In the apartment, his paintings filled not just the walls, but the closets and drawers as well—painting after painting that he had packed up and sent off to his brother, sometimes before the paint had dried. “To the great despair of our housekeeper,” Jo wrote, “there were huge piles of unframed canvases under the bed, under the sofa, under the cupboards in the little spare room.” Pile by pile, Vincent dragged them onto the floor and into the light, studying each “with great attention,” Jo recalled. He visited the storage room at Tanguy’s, too, and reviewed the stacks of familiar images there, gathering dust along with a gallery of his fellow painters.

He had come promising a short stay, but dreaming of a long one. To allay Theo’s fear of an attack far away from medical supervision, Vincent had talked of moving on to Auvers “as soon as possible” after arriving—perhaps even leaving his luggage at the station. But secretly he imagined “a fortnight” in Paris, at least—time enough to reconnect with his beloved brother and the young family he knew only from a photograph. “What consoles me,” he had written Theo two weeks earlier, “is the great, the very great desire I have to see you again, you and your wife and child … as indeed I never cease thinking of them.”

He carried proof of that great desire on his back: a heavy load of easel, canvas, stretchers, paints, and brushes. He had plans to take his equipment into the streets—starting “the day after my arrival”—and paint all the “essentially modern subjects” of Paris that had haunted his long exile. “Yes, there is a way of seeing Paris beautiful,” he said. Then, perhaps, he would paint a portrait of Jo. Nothing could do him more good, he maintained, nothing could better protect him from the dangers of the outside world than “spending some days with you.”

But on May 20—only three days after arriving—Vincent abruptly packed his things and returned to the station. He boarded the northbound train carrying the same burdens he had brought, with a few paintings from Saint-Rémy added to the load. His paint box hadn’t been opened. He arrived in Auvers about an hour later. When the train pulled away, he was alone again. Paris had passed like a drunken revel or a dream: months of longing spent in a flash of hours.
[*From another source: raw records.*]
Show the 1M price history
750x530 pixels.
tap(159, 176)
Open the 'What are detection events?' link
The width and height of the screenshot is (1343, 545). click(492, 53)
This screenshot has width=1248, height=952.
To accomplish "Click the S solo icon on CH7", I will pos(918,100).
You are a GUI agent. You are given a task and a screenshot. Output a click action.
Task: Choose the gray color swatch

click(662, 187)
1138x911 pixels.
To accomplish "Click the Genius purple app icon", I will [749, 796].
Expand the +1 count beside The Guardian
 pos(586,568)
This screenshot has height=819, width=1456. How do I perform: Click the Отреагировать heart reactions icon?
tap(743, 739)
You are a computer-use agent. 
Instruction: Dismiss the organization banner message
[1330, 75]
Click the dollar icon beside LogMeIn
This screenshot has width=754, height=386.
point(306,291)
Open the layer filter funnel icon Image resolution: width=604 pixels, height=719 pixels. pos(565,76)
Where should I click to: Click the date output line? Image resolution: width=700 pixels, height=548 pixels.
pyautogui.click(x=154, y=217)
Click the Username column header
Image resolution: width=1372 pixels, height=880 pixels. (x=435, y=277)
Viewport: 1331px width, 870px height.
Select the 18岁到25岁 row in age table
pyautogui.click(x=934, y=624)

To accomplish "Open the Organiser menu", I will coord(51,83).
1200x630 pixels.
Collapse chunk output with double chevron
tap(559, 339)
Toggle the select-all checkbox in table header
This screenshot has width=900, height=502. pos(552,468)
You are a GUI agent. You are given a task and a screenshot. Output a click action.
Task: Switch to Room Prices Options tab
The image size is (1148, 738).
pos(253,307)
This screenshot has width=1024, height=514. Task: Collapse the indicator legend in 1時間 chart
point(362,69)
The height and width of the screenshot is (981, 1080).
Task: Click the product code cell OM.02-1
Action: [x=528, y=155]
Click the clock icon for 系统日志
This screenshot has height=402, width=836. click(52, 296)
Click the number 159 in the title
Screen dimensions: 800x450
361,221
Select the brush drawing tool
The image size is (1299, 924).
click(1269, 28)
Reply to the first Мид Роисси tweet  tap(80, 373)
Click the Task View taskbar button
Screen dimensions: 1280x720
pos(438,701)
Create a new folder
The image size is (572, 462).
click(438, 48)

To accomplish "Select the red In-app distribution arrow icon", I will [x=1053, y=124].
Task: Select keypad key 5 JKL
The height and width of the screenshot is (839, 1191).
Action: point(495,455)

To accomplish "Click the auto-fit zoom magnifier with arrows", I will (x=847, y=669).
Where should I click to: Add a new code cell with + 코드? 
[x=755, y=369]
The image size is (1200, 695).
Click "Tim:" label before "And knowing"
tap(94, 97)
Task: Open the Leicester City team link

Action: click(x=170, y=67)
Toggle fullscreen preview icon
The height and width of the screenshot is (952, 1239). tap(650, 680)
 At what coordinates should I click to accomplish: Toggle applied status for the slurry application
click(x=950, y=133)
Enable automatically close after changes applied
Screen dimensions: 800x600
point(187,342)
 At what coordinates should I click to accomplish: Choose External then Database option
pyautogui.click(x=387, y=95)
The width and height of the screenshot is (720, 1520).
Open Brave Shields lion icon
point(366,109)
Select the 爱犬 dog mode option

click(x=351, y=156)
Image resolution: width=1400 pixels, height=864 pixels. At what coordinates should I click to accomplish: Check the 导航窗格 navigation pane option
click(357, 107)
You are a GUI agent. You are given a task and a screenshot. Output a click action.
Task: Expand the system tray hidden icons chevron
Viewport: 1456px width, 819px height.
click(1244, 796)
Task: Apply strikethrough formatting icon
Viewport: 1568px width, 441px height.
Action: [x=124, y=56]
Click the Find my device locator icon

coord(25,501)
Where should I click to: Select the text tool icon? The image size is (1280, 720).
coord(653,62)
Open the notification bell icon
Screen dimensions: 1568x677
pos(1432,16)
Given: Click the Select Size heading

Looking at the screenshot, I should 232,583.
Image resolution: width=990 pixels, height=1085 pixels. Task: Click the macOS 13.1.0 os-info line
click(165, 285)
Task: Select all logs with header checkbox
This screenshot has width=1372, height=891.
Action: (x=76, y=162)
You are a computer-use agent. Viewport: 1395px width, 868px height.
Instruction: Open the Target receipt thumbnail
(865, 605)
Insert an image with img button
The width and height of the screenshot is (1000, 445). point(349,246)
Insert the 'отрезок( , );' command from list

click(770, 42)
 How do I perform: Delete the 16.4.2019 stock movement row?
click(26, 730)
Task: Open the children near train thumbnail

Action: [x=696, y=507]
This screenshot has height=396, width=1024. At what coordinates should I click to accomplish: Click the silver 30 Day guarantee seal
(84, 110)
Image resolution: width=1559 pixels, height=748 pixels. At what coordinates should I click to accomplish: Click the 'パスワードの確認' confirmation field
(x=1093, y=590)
Stunned at his sudden solitude, he wrote Theo: “I hope that it will not be unpleasant to meet oneself again after a long absence.”

Just as in the past, Vincent blamed his quick departure on Paris itself. “I felt very strongly that all the noise there was not for me,” he explained after the fact from Auvers. “Paris had such a bad effect on me that I thought it wise for my head’s sake to fly to the country.” But his welcome in Paris had always been uncertain, and his ambitions for the visit always conflicted. He had pleaded with Theo to “insist” that Aurier not write any more articles about his painting. “I am too overwhelmed with grief to be able to face publicity,” he wrote on the eve of leaving the asylum. “Making pictures distracts me, but if I hear them spoken of, it pains me more than he knows.” Still, he made plans to see the critic while
in Paris (plans that fell through), and he despaired when neither Gauguin nor Bernard bothered to come see him, even though both were in Paris at the time.